Lesson 11 sieve of eratosthenes

jsueling · jsueling · commit c4a803d694f1 · 2025-12-07T17:59:30.000Z
diff --git a/11_count_non_divisible.py b/11_count_non_divisible.py
@@ -0,0 +1,75 @@
+"""https://app.codility.com/programmers/lessons/11-sieve_of_eratosthenes/count_non_divisible/"""
+
+from math import sqrt, floor
+from collections import Counter
+
+# Time Complexity:
+# Precompute freqency count of each element in A = O(N)
+# Each element in A in range [1, 100_000], let M be the max element in A
+# Outer loop: iterate over M counts = O(M)
+# Inner loop: for each element iterate over possible divisors = O(sqrt(M))
+# Return result for each element in A = O(N)
+# Overall: O(2 * N + M * sqrt(M)) = O(N + M * sqrt(M))
+
+def solution_a(a: list[int]) -> list[int]:
+    """
+    For each element in array A, count the number of elements
+    of A (including self) that don't divide the element.
+    
+    First attempt: Directly count divisors for each unique element.
+    Codility score: 88%, failing performance tests
+    """
+
+    count_lookup = Counter(a)
+    non_divisible_count = Counter()
+    n = len(a)
+    for element in count_lookup:
+        divisor_count = 0
+        for divisor in range(1, floor(sqrt(element)) + 1):
+            q, r =  divmod(element, divisor)
+            if r == 0:
+                divisor_count += count_lookup[divisor]

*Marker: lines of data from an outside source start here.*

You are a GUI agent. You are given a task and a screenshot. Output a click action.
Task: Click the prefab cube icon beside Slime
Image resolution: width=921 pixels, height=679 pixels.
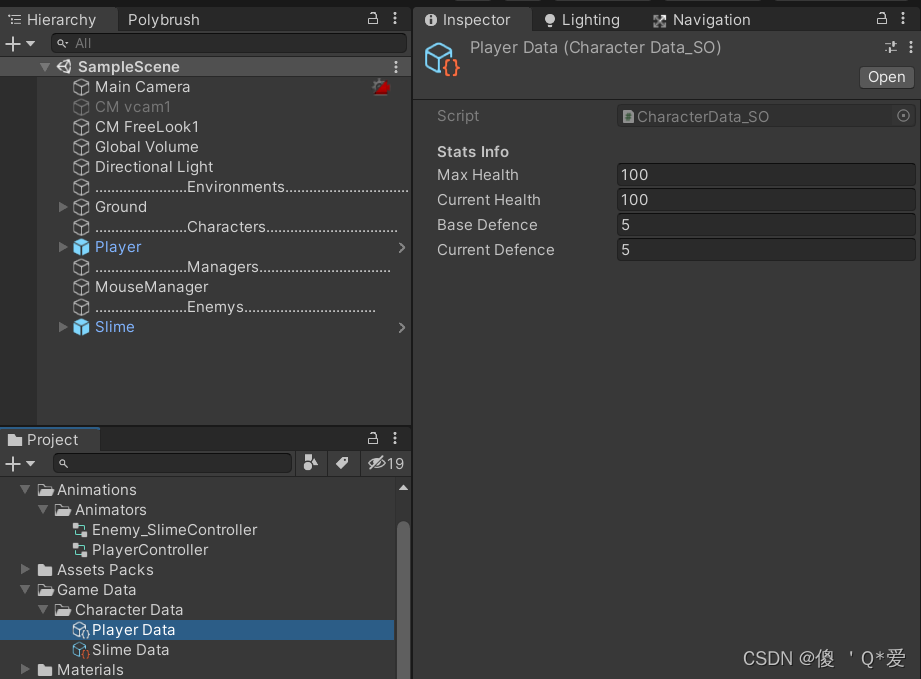[x=81, y=326]
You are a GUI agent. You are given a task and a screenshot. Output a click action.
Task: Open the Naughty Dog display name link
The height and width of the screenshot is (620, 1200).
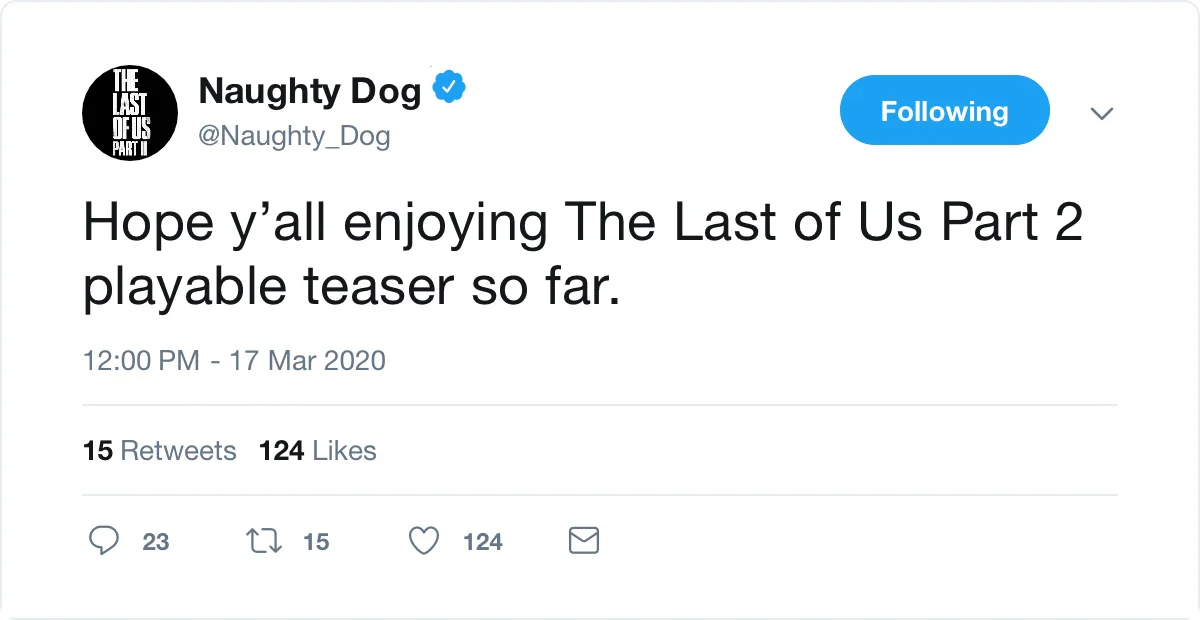click(x=310, y=92)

+                if q != divisor:
+                    divisor_count += count_lookup[q]
+        # Non-divisors can be found implicitly through divisors
+        num_non_divisor = n - divisor_count
+        non_divisible_count[element] = num_non_divisor
+
+    return [non_divisible_count[a[i]] for i in range(n)]
+
+# Time Complexity:
+# Precompute freqency count of each element in A = O(N)
+# Each element in A in range [1, 100_000], let M be the max element in A
+# Outer loop: iterate over M counts = O(M)
+
+# Inner loop: When M is 1, does M/1 work. When M is 2, does M/2 work.
+# Across all M iterations, work done is:
+# M/1 + M/2 + M/3 + ... + M/M = M * (1 + 1/2 + 1/3 + ... + 1/M).
+# The bracketed terms are approximated by the harmonic series which is O(log M),
+# so the inner loop does total work = O(M log M).
+# Overall: O(N + M + M log M) = O(N + M log M)
+
+def solution_b(a: list[int]) -> list[int]:
+    """Optimised solution using the sieve of eratosthenes."""
+    if not a:
+        return []
+
+    n = len(a)
+    m = max(a)
+
+    # Freq count of each number in A
+    counts = [0] * (m + 1)
+    for num in a:
+        counts[num] += 1
+
+    # Number of divisors for each number in A
+    divisor_counts = [0] * (m + 1)
+
+    for divisor in range(1, m + 1):
+        if counts[divisor] > 0:
+            k = divisor
+            while k <= m:
+                divisor_counts[k] += counts[divisor]
+                k += divisor
+
+    return [n - divisor_counts[num] for num in a]
diff --git a/11_count_semiprimes.py b/11_count_semiprimes.py
@@ -0,0 +1,94 @@
+"""https://app.codility.com/programmers/lessons/11-sieve_of_eratosthenes/count_semiprimes/"""
+
+from math import floor, sqrt
+
+# Time Complexity:
+# Sieve of Eratosthenes to find all primes up to N = O(Nlog(logN))
+# For each number up to N, check all possible divisors = O(N*sqrt(N))
+# For M queries, return result in O(M)
+# Overall: O(Nlog(logN) + Nsqrt(N) + M) = O(Nsqrt(N) + M)
+
+def solution_a(n: int, p: list[int], q: list[int]) -> list[int]:
+    """
+    P, Q of lengths M represent M queries.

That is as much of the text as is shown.